Below are the records; return every line from the one that contains "Task: Pick the 12-13Y size option" to the last, exactly, skipping the pictures.

■ **Provided records**
*-*-*
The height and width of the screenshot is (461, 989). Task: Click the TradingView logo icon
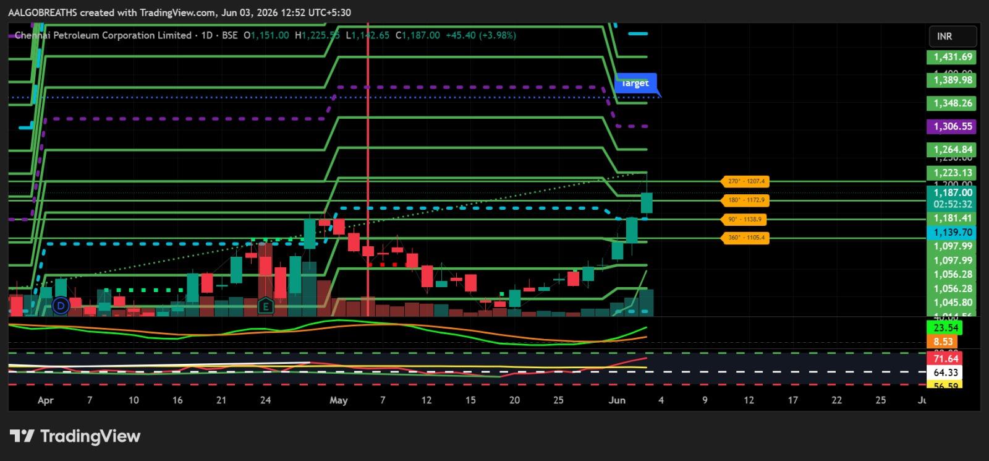(22, 436)
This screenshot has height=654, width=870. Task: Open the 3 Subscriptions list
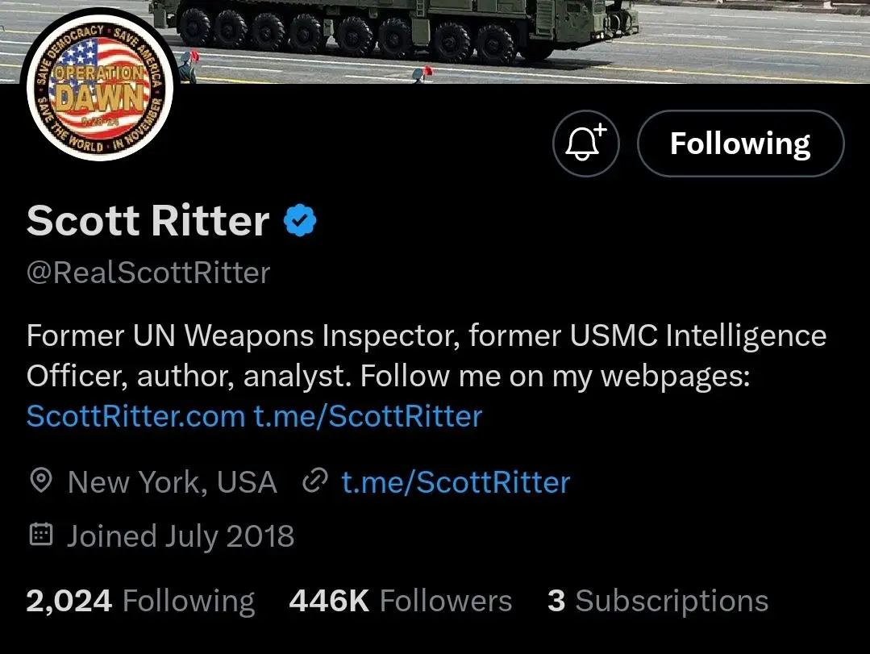657,601
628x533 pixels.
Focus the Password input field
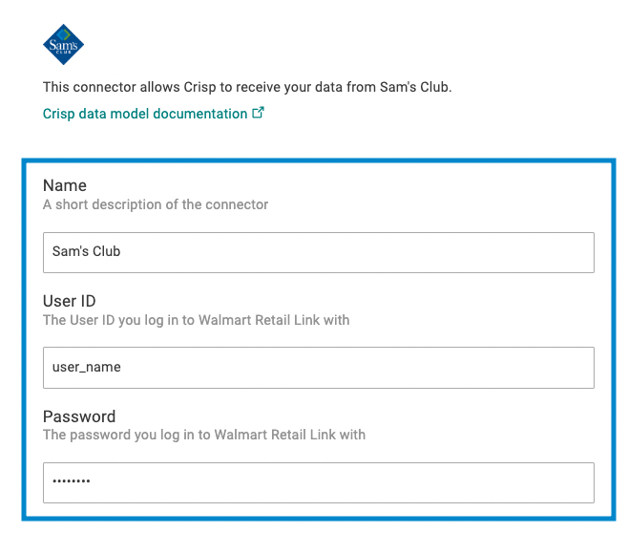pos(319,482)
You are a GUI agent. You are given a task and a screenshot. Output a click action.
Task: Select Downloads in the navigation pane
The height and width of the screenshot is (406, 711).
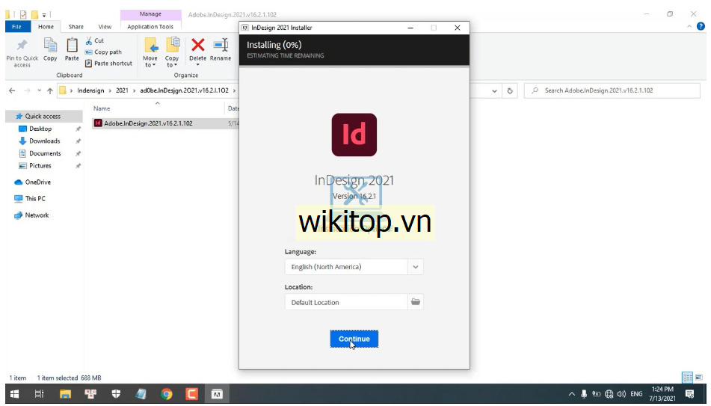point(45,141)
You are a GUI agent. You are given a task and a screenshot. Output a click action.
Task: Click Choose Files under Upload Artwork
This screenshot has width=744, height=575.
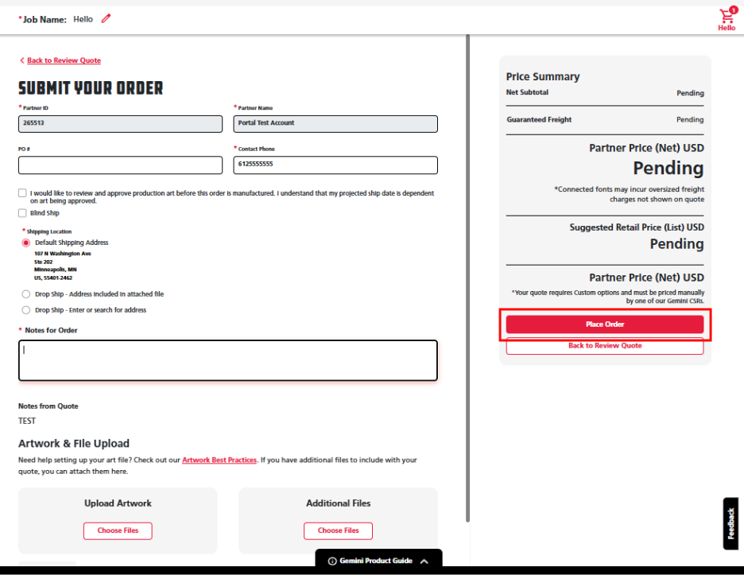pyautogui.click(x=118, y=530)
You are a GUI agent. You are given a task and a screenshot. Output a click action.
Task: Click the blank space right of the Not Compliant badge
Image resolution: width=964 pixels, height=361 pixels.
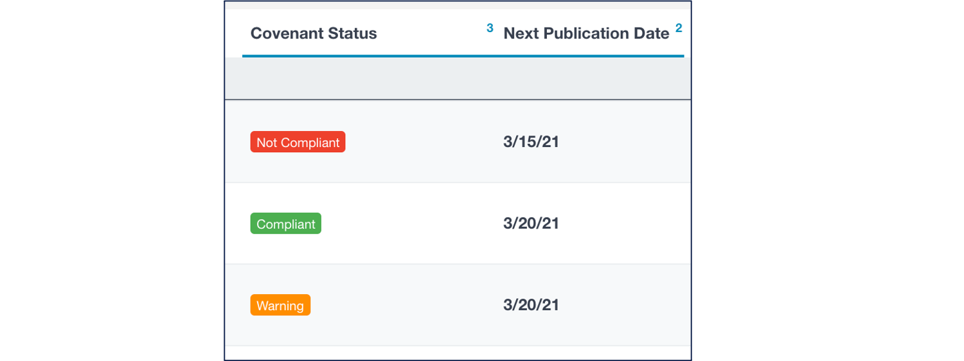tap(418, 142)
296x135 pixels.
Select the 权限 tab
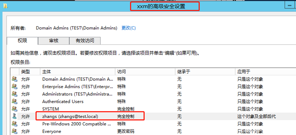22,41
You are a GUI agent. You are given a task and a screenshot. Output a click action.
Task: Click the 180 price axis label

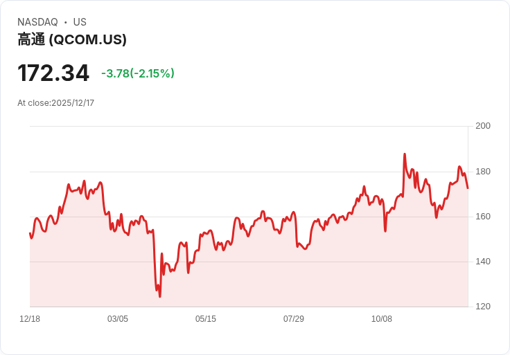(483, 172)
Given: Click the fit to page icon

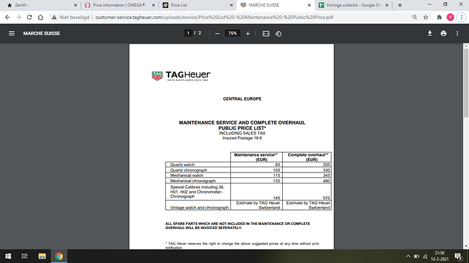Looking at the screenshot, I should coord(266,33).
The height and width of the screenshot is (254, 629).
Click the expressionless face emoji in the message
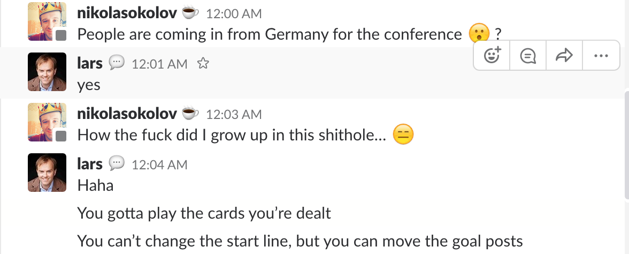pos(403,134)
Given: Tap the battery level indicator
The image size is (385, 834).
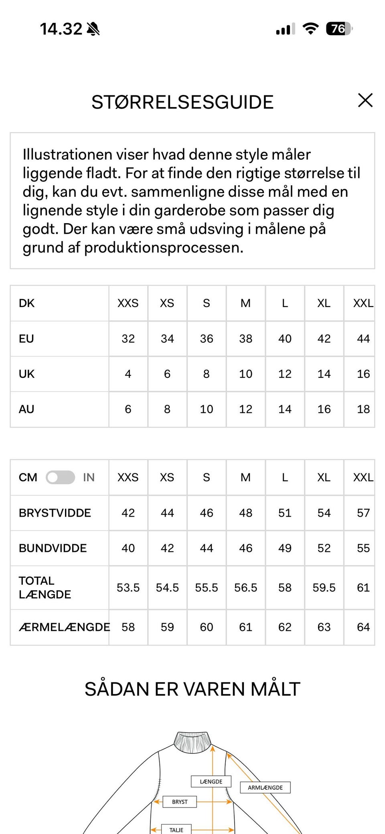Looking at the screenshot, I should click(x=339, y=29).
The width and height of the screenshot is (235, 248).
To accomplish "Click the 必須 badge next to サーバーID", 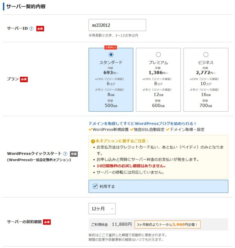I will (40, 28).
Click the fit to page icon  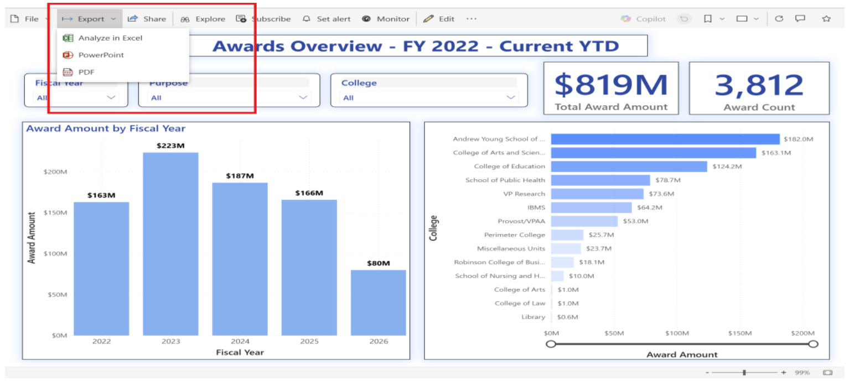[827, 373]
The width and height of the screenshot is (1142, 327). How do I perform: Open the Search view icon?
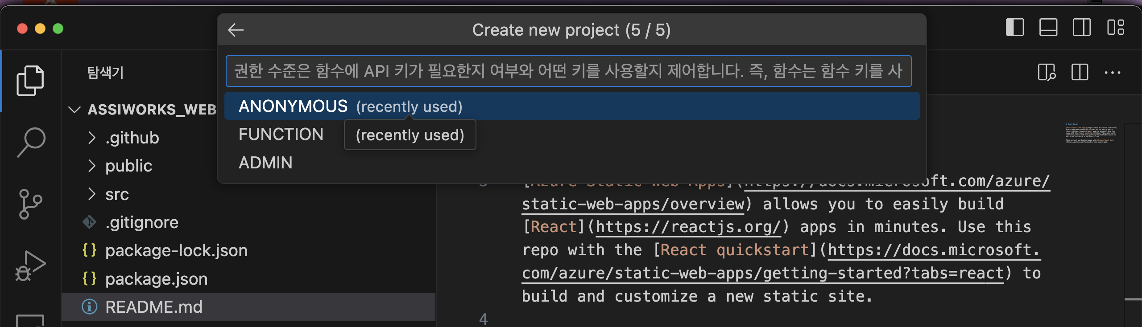point(30,143)
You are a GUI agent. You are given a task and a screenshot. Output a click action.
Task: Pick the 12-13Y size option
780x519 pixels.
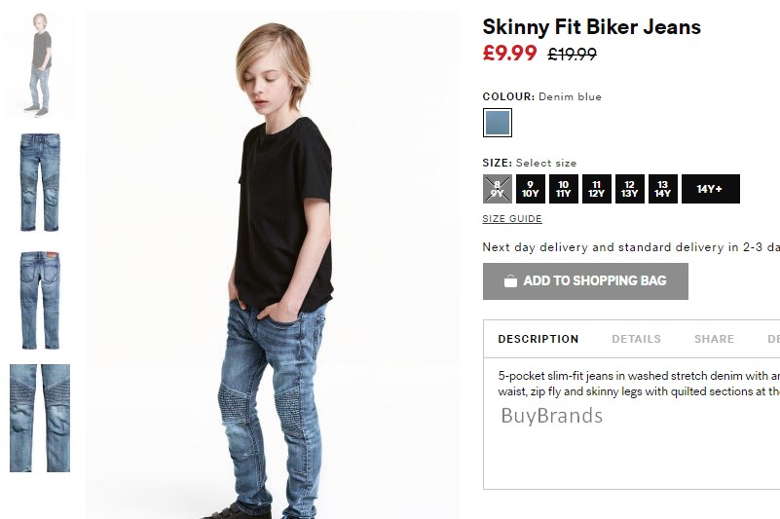(x=630, y=189)
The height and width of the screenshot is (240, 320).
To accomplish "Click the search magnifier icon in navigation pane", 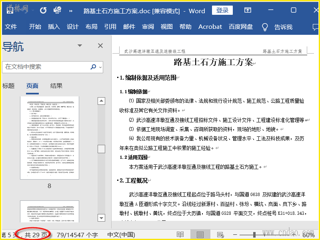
*-*-*
■ **Written response**
Task: Pick the 12-13Y size option
780x519 pixels.
(x=630, y=189)
The height and width of the screenshot is (240, 320).
To accomplish "Click the search magnifier icon in navigation pane", 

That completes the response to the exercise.